§ TAREFA
Reproduza fielmente o trecho do texto sobre negócios de impacto social na Amazônia que começa em "Um dos cinco" e vai até "milhão de reais).", incluindo essas palavras.

§ TEXTO APRESENTADO

O impacto social no avançar da pandemia
O setor de negócios de impacto social na Amazônia sempre enfrentou seus próprios desafios. De acordo com o mapa de negócios de impacto, produzido pela Pipe.Social em 2019, somente 7% dos empreendedores sociais brasileiros estão na região Norte, enquanto o Sudeste, líder do ranking, concentra 62%. Mas a disparidade deve ser analisada com atenção. 

“Existe uma demanda reprimida de organizações de impacto de outros lugares do Brasil, mas, muitas vezes, o indivíduo que trabalha naquela comunidade nem sabe desse conceito de impacto. Ele nasceu pra resolver um problema, mas não se entende com essa vontade ainda. A gente percebeu que por isso muitas vezes a demanda não chegava até nós”, reflete Fernanda Dativo, coordenadora de investimentos na SITAWI Finanças do Bem, plataforma intermediária de investimentos de impacto. Assim, o apoio aos empreendedores na mensuração de impacto e planejamento de finanças já seria o suficiente para concretizar mais investimentos na região.

Um dos cinco negócios da Amazônia apoiados pela SITAWI atualmente, a Cooperativa dos Extrativistas da Floresta Nacional de Carajás (COEX Carajás) de Parauapebas (PA) visa gerar renda para população local por meio do extrativismo dentro da reserva. A partir da extração das folhas do jaborandi (foto), faz-se produtos cosméticos e farmacêuticos, como colírio para doenças oculares e glaucoma. Foto: SITAWI Finanças do Bem

“Os temas da agressão à floresta na Amazônia estão muito em alta. Então, investidores do Sudeste que têm dinheiro pra isso viram uma oportunidade de apoiar com segurança, porque já conheciam a gente”, revela Fernanda. No início de 2020 a SITAWI abriu a primeira rodada de investimentos voltados exclusivamente a negócios da Amazônia. As reservas de investimento esgotaram em 24 horas e a fila de espera dos investidores já acumulava mais de R$1.000.000,00 (um milhão de reais).

No contexto da pandemia, a coordenadora de investimentos relata que houve muito mais prejuízo aos empreendedores da Amazônia em comparação a outras regiões. “Refizemos todo o nosso cronograma, porque a maior parte das atividades exigia ir até as comunidades beneficiadas, mensurar impacto, realizar treinamentos. Todos tiveram que se retrair e a receita caiu a quase zero”, explica Fernanda.

Enquanto isso, os pagamentos foram suspensos e a SITAWI tem oferecido opções alternativas para salvar o caixa, evitando ao máximo demissões.

§ DADOS DO EXERCÍCIO
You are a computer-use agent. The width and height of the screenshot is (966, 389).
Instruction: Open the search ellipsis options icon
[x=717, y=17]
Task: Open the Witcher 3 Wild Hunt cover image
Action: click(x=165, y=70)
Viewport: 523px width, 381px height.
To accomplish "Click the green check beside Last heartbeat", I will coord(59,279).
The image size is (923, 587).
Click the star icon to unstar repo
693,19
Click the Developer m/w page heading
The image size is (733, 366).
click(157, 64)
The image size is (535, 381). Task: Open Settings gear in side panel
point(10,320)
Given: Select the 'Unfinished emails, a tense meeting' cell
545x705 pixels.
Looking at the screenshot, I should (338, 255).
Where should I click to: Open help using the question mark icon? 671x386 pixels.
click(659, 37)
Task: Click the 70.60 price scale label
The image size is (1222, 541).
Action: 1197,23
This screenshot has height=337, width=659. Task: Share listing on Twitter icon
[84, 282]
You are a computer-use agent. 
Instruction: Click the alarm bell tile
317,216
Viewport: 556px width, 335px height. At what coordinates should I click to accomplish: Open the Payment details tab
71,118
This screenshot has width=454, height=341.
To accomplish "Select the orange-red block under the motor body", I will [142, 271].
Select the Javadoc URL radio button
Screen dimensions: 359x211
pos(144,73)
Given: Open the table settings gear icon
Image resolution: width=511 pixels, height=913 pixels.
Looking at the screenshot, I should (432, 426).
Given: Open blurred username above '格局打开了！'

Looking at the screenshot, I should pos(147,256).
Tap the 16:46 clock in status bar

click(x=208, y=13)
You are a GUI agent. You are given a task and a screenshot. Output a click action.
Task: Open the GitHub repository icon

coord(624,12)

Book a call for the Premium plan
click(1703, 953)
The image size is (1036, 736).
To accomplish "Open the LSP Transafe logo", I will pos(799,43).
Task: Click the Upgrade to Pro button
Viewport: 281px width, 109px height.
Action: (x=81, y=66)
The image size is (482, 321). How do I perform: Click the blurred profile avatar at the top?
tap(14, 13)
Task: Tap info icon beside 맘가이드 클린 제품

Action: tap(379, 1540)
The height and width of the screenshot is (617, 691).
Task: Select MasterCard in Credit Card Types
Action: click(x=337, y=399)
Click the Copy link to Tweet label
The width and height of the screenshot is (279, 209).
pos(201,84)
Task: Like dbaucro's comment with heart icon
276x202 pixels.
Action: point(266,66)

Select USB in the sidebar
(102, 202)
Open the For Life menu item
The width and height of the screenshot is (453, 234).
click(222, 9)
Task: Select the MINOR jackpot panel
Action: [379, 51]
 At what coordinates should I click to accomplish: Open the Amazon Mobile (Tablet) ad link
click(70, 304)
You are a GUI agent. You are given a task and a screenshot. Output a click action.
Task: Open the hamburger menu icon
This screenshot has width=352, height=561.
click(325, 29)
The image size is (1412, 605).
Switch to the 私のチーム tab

§ SUA RESPOSTA
Um dos cinco negócios da Amazônia apoiados pela SITAWI atualmente, a Cooperativa dos Extrativistas da Floresta Nacional de Carajás (COEX Carajás) de Parauapebas (PA) visa gerar renda para população local por meio do extrativismo dentro da reserva. A partir da extração das folhas do jaborandi (foto), faz-se produtos cosméticos e farmacêuticos, como colírio para doenças oculares e glaucoma. Foto: SITAWI Finanças do Bem

“Os temas da agressão à floresta na Amazônia estão muito em alta. Então, investidores do Sudeste que têm dinheiro pra isso viram uma oportunidade de apoiar com segurança, porque já conheciam a gente”, revela Fernanda. No início de 2020 a SITAWI abriu a primeira rodada de investimentos voltados exclusivamente a negócios da Amazônia. As reservas de investimento esgotaram em 24 horas e a fila de espera dos investidores já acumulava mais de R$1.000.000,00 (um milhão de reais).